* _Task to complete_: Given the material below, return only the lines starting at the line with "The width and height of the screenshot is (1456, 817)." and ending at the line with "Given: Expand hidden", exactly as they appear.

+ + +

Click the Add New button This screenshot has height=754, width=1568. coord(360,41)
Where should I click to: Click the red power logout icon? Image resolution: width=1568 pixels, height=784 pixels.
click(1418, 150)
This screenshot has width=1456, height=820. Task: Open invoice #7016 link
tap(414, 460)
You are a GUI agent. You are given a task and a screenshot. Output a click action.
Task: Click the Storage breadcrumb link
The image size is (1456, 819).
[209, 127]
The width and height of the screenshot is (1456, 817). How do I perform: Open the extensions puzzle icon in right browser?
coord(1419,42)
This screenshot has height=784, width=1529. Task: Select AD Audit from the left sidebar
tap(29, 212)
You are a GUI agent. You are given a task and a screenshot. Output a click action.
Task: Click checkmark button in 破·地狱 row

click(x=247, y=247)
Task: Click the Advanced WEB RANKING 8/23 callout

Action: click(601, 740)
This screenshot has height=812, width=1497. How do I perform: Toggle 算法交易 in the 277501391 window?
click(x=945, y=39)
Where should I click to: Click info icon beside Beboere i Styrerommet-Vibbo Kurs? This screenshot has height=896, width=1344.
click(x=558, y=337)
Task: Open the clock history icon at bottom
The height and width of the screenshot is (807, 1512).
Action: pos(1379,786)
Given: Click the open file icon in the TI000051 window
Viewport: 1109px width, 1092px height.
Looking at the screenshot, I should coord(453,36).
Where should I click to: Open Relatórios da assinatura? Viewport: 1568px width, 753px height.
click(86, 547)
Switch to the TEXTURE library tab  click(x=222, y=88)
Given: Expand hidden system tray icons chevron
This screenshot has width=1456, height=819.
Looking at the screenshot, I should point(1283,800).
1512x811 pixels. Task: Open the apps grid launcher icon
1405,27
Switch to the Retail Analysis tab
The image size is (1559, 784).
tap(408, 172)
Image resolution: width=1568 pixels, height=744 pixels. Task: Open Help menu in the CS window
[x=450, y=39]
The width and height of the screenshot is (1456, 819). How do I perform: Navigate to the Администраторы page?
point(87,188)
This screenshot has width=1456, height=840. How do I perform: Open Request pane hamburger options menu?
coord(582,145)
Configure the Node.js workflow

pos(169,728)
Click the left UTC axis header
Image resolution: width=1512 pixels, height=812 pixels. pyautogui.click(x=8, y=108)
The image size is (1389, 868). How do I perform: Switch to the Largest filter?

+ + +

* _Task solution_:
The width and height of the screenshot is (1456, 817). How do I perform: Open the extensions puzzle icon in right browser?
coord(1419,42)
This screenshot has height=784, width=1529. Task: Select AD Audit from the left sidebar
tap(29, 212)
You are a GUI agent. You are given a task and a screenshot. Output a click action.
Task: Click checkmark button in 破·地狱 row

click(x=247, y=247)
Task: Click the Advanced WEB RANKING 8/23 callout

Action: click(601, 740)
This screenshot has height=812, width=1497. How do I perform: Toggle 算法交易 in the 277501391 window?
click(x=945, y=39)
Where should I click to: Click info icon beside Beboere i Styrerommet-Vibbo Kurs? This screenshot has height=896, width=1344.
click(x=558, y=337)
Task: Open the clock history icon at bottom
The height and width of the screenshot is (807, 1512).
Action: pos(1379,786)
Given: Click the open file icon in the TI000051 window
Viewport: 1109px width, 1092px height.
Looking at the screenshot, I should coord(453,36).
Where should I click to: Open Relatórios da assinatura? Viewport: 1568px width, 753px height.
click(86, 547)
Switch to the TEXTURE library tab  click(x=222, y=88)
Given: Expand hidden system tray icons chevron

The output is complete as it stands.